老人看着明楼真诚的眼神,又看了看周围几个年轻人脸上善意的笑容,汪曼春的温柔,明悦的热情,小明的耐心,明宇的周到,都让他心里涌起一股暖流。
浑浊的眼睛里慢慢蓄满了泪水,像是有什么东西堵在喉咙口,他用力点了点头,嘴唇动了动,想说些什么,最终却只是化作一声哽咽的“谢谢……谢谢你们”,声音里带着难以言喻的激动。

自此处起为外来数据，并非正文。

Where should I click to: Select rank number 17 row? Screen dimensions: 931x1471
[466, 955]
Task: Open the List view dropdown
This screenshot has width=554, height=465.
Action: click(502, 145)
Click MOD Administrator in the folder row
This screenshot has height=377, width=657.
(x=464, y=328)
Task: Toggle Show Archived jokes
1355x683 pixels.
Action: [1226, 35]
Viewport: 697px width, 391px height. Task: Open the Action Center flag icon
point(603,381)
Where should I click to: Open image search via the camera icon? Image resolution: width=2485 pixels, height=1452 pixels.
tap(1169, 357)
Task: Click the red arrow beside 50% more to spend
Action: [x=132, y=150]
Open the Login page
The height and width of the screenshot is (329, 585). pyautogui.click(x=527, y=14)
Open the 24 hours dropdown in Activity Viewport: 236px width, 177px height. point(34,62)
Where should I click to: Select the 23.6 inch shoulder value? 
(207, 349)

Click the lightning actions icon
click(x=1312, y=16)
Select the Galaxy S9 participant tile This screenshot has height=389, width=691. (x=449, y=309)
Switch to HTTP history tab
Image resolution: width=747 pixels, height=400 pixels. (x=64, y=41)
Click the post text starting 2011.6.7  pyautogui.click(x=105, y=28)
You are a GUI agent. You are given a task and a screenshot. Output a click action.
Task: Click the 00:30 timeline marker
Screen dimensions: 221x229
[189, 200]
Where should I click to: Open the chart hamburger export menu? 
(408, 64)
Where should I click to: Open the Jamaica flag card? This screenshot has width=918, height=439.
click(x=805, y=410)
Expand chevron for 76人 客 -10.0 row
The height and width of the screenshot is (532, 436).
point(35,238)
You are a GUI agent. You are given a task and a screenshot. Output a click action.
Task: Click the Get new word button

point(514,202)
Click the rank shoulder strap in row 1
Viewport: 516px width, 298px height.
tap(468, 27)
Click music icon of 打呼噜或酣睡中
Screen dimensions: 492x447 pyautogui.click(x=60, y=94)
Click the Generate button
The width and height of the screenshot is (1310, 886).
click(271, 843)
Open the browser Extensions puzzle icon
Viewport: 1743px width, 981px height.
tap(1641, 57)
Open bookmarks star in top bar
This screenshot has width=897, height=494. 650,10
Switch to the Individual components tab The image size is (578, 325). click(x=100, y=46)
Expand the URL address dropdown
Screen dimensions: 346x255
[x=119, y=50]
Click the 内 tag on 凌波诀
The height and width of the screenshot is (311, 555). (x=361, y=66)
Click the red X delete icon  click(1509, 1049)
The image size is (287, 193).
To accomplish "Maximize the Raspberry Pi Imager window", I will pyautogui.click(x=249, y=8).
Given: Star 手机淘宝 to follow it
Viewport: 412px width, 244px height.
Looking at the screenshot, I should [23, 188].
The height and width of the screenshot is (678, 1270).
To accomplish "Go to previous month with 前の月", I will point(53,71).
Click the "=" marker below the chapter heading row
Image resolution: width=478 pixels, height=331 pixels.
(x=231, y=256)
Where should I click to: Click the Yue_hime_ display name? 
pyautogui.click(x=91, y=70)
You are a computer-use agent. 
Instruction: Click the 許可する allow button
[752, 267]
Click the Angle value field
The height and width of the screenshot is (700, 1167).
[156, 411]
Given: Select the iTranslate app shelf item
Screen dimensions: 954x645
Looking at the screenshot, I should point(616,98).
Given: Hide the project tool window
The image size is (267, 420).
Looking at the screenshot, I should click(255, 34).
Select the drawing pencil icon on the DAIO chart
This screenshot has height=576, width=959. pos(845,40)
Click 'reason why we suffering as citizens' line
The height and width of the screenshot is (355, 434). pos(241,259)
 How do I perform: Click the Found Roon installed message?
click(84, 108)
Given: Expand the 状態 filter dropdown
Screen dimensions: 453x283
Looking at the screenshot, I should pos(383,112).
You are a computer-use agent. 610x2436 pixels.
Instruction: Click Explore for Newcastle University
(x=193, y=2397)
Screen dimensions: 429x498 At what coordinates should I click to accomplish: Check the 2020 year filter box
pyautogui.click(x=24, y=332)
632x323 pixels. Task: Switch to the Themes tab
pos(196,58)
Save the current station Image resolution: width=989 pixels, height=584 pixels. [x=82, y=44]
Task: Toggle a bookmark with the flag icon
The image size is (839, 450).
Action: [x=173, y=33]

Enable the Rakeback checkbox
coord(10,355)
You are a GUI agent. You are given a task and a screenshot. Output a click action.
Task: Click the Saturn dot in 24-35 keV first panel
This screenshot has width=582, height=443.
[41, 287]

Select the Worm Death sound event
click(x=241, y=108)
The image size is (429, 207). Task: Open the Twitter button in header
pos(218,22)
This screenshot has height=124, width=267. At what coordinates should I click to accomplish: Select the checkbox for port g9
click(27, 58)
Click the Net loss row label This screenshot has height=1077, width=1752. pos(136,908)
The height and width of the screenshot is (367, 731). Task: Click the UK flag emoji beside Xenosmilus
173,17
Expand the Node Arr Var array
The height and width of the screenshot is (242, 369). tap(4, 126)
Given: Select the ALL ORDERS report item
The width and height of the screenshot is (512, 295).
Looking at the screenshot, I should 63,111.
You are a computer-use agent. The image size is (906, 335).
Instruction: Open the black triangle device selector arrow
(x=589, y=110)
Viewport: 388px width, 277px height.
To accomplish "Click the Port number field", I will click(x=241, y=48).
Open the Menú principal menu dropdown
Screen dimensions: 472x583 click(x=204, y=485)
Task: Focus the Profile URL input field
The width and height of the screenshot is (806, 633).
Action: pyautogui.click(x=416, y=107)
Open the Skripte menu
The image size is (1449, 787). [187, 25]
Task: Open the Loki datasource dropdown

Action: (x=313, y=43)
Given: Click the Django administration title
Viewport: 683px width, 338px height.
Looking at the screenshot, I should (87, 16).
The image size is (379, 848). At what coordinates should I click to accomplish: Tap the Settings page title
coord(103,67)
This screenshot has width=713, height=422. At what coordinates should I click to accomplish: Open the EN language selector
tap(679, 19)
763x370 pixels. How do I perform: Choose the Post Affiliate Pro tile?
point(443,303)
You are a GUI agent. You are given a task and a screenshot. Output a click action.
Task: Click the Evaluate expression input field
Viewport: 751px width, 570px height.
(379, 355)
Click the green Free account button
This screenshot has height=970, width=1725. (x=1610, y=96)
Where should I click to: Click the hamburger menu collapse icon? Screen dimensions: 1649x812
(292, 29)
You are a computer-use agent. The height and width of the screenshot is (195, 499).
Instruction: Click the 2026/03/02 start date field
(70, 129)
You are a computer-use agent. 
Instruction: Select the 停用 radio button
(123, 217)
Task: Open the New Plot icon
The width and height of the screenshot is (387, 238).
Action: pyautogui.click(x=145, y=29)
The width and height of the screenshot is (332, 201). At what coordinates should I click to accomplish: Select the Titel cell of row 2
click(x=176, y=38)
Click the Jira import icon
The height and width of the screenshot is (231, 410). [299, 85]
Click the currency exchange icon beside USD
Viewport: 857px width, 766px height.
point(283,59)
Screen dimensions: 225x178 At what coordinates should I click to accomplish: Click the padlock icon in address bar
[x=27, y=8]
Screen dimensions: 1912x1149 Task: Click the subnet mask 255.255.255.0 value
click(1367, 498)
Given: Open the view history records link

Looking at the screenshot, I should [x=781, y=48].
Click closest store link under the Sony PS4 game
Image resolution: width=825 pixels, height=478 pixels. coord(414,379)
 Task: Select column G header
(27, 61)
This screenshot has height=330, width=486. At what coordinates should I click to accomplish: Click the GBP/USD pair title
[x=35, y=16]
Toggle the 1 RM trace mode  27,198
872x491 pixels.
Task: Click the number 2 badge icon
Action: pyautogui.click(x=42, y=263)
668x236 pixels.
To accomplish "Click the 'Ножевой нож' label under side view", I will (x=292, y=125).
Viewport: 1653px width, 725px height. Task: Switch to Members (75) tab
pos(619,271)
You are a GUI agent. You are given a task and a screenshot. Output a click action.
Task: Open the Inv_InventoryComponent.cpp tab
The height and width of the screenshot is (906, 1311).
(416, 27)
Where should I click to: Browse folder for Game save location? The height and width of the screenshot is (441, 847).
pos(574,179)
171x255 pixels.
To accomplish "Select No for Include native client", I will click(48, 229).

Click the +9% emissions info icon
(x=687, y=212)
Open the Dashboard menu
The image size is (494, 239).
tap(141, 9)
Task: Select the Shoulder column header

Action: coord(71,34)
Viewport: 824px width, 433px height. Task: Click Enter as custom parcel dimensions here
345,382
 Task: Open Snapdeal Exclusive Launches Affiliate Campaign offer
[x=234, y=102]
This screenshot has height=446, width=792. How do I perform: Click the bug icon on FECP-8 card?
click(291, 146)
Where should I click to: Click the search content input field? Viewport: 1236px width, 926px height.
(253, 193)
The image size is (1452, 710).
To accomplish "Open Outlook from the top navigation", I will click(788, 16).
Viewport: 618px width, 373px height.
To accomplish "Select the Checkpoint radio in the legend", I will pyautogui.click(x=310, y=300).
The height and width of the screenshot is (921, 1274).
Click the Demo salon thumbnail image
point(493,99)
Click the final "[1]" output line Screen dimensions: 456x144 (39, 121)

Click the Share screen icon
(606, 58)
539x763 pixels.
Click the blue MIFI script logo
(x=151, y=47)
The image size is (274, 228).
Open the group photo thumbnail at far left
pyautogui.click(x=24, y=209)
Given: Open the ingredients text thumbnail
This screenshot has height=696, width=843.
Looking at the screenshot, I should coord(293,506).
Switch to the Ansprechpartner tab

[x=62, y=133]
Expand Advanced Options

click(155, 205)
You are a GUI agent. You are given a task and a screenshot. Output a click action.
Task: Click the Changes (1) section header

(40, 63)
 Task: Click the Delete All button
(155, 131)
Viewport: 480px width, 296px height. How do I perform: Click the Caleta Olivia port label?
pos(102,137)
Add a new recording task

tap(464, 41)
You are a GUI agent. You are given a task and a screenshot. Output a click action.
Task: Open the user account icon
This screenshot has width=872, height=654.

他小心翼翼地把木雕观音放回木盒里,紧紧抱在怀里,像是抱着全世界最珍贵的宝物。
转身走出店门时,脚步似乎都轻快了些,午后的阳光洒在他身上,给那佝偻的背影镀上了一层暖意,仿佛心里卸下了千斤重担,又像是重新燃起了希望的火苗,脚步也比来时稳健了不少。
明悦看着老人渐渐远去的背影,拿出随身携带的笔记本和笔,在上面认真地写下:“传统木雕技艺,急需寻找传承人,勿让老手艺失传。”